== Material supplied ==
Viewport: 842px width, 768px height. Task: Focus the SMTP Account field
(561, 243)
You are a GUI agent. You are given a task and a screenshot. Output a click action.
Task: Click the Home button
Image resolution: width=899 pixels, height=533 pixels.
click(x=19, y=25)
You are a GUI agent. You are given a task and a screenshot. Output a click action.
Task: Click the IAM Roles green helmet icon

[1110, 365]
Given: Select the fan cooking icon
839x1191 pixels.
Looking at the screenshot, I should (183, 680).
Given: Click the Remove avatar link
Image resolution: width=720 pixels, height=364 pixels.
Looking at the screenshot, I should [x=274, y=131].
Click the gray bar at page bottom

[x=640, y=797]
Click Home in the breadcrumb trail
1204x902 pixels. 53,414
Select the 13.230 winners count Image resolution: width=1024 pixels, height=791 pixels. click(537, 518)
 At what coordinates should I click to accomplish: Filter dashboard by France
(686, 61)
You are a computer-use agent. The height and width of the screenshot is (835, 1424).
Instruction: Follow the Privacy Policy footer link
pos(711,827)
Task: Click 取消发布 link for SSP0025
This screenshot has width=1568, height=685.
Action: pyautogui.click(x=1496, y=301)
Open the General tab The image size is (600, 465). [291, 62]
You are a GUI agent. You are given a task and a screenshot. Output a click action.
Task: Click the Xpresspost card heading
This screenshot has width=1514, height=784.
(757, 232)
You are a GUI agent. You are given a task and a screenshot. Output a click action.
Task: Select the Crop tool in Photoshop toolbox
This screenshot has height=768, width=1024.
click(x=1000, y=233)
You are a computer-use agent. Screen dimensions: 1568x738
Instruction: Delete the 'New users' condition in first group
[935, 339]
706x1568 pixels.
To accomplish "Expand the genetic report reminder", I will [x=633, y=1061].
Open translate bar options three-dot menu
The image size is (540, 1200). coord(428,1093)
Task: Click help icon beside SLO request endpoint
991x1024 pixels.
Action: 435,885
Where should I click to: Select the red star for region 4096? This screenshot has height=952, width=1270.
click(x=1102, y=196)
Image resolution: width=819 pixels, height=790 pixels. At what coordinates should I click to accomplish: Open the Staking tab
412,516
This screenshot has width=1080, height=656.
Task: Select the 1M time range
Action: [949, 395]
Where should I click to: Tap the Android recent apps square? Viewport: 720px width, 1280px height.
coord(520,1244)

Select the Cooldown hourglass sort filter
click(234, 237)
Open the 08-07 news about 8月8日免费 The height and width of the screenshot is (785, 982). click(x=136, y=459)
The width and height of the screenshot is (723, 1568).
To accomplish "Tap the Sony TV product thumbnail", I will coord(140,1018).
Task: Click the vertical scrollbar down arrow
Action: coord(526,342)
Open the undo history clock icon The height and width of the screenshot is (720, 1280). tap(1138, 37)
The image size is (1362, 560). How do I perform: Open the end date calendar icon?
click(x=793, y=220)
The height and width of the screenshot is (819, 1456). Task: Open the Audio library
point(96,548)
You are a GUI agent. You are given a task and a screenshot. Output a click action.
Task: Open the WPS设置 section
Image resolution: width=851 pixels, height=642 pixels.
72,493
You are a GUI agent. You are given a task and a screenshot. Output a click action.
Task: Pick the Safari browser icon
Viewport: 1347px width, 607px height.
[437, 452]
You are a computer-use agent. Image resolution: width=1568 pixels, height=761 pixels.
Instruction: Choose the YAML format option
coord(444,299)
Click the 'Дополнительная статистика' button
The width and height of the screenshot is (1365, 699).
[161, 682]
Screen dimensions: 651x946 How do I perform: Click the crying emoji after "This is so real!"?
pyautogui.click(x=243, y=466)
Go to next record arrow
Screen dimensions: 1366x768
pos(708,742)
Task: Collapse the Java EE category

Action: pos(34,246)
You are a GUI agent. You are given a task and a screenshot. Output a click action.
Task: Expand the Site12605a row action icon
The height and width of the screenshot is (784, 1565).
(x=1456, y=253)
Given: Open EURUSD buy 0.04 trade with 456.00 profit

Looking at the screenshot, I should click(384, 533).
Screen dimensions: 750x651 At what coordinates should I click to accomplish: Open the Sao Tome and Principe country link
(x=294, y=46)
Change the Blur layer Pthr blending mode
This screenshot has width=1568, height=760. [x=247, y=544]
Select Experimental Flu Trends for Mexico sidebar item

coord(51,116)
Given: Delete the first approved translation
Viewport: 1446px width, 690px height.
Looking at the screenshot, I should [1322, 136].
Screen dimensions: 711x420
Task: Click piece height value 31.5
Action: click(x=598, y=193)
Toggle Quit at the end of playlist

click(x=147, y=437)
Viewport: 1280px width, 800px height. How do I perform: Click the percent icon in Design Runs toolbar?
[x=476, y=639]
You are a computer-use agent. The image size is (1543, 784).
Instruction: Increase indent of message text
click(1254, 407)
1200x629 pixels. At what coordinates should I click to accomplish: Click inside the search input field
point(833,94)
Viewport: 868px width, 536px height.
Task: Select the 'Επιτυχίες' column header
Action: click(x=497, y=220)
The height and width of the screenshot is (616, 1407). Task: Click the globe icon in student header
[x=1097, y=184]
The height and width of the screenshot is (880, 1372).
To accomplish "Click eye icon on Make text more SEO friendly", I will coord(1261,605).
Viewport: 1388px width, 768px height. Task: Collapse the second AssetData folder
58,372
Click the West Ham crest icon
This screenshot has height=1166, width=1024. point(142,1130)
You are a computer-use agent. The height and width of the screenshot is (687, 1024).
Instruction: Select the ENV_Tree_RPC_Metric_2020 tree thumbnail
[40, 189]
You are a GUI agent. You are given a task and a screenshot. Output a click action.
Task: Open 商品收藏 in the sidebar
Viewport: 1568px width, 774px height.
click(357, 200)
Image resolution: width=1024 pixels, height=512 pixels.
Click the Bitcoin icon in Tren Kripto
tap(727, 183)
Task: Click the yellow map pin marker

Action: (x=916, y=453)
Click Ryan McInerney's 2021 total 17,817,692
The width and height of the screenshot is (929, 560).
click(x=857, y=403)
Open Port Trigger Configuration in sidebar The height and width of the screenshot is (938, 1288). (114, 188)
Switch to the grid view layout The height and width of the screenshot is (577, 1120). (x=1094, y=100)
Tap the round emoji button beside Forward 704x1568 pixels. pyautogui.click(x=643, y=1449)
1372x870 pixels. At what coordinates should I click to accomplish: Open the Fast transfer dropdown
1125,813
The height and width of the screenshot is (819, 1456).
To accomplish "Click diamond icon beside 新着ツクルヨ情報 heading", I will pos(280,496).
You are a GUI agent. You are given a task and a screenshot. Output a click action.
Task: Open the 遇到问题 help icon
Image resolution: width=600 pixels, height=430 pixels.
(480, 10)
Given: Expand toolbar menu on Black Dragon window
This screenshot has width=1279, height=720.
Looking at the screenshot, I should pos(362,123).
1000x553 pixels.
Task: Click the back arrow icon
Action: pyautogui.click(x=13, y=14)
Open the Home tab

== What is required ==
Copy out each line of the data that includes the string "button".

== Written solution ==
Task: Click the Home button
Click the 'Дополнительная статистика' button
Tap the round emoji button beside Forward 704x1568 pixels. pyautogui.click(x=643, y=1449)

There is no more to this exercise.